Publishing Journal • Journal of Golden Generation Abdimas

Implementasi Rumah Kebangsaan Pancasila Berbasis Masyarakat di Kabupaten Bogor

DOI: 10.65244/jgga.v2i2.689 Year: 2026 Pages: 21-35 (Vol. 2, No. 2) Views: 1
Authors & Researchers
M
Maisar Program Studi Magister Administrasi Publik, Universitas Djuanda1
S
Saprudin Program Studi Magister Administrasi Publik, Universitas Djuanda2
R
Rusliandy Program Studi Magister Administrasi Publik, Universitas Djuanda3

Abstract

Penelitian ini menganalisis implementasi kebijakan Rumah Kebangsaan Pancasila dalam memperkuat pemahaman nilai-nilai Pancasila berbasis masyarakat di Kabupaten Bogor. Penelitian ini merespons keterbatasan studi empiris tentang Rumah Kebangsaan yang selama ini lebih banyak berfokus pada pendidikan formal, lembaga pusat, atau kelompok tertentu, bukan masyarakat lokal.
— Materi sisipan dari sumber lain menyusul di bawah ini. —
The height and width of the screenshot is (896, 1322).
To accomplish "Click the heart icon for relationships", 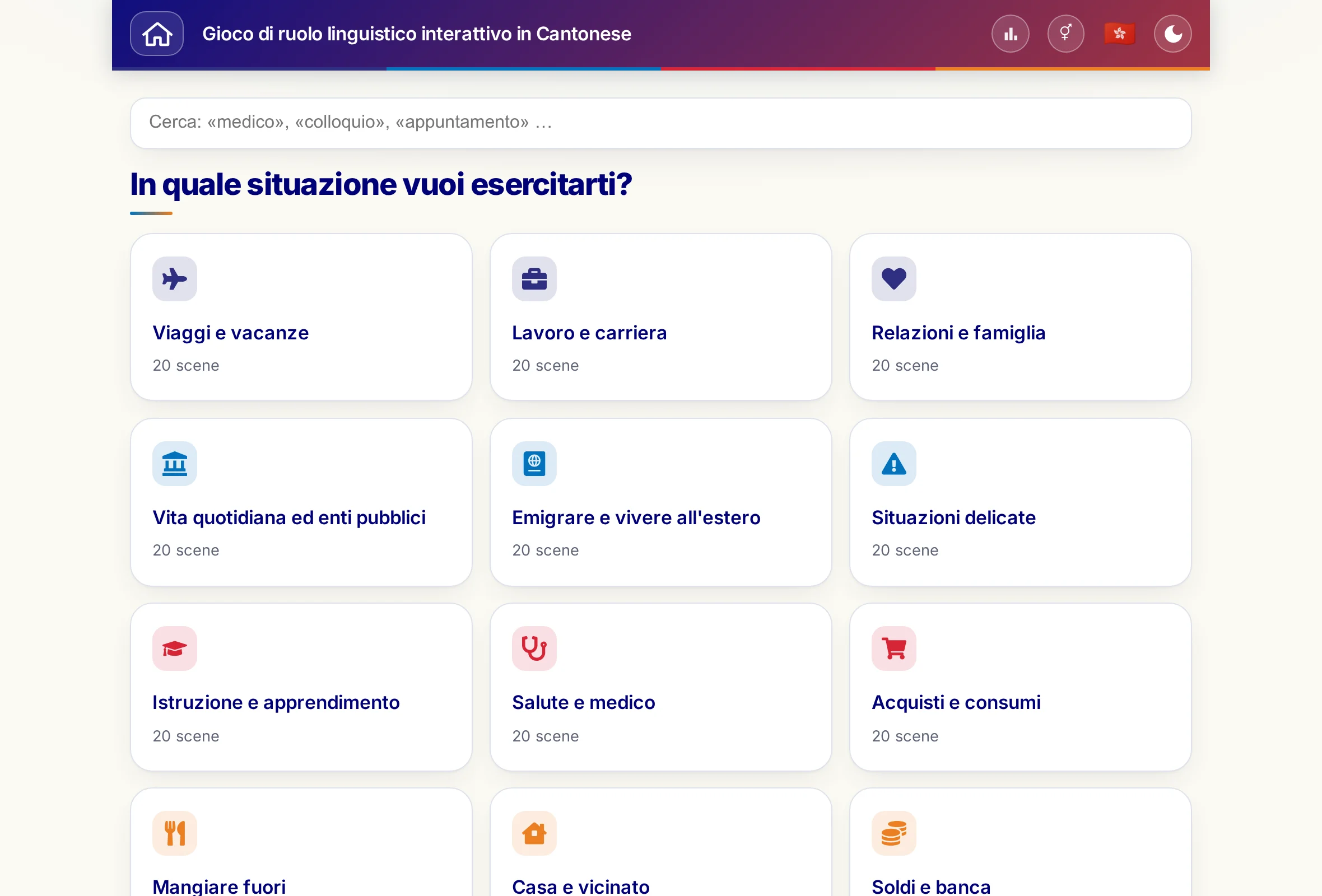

Penelitian menggunakan pendekatan kualitatif dengan metode studi kasus deskriptif pada Eduwisata Citra Alam Riverside, Kampung Pancasila Gunungputri, dan Kampung Moderasi Beragama Dusun Cikoleang selama Agustus 2025 sampai Januari 2026. Data dikumpulkan melalui wawancara mendalam, focus group discussion, observasi partisipatif, dan dokumentasi, lalu dianalisis dengan model interaktif Miles, Huberman, dan Saldana. Hasil penelitian menunjukkan bahwa efektivitas kebijakan ditentukan oleh komunikasi partisipatif, sumber daya sosial berbasis komunitas, disposisi pelaksana yang positif, dan struktur kelembagaan yang fleksibel. Setiap lokus menghidupkan Pancasila melalui pembelajaran pengalaman, praktik sosial, dan moderasi lintas agama. Kebaruan penelitian terletak pada konsep Living Pancasila Berbasis Masyarakat dan model integrasi tri-lokus yang menempatkan masyarakat sebagai aktor utama implementasi. Simpulannya, implementasi berbasis masyarakat lebih adaptif dan efektif daripada pendekatan administratif top-down dalam menginternalisasi nilai-nilai Pancasila.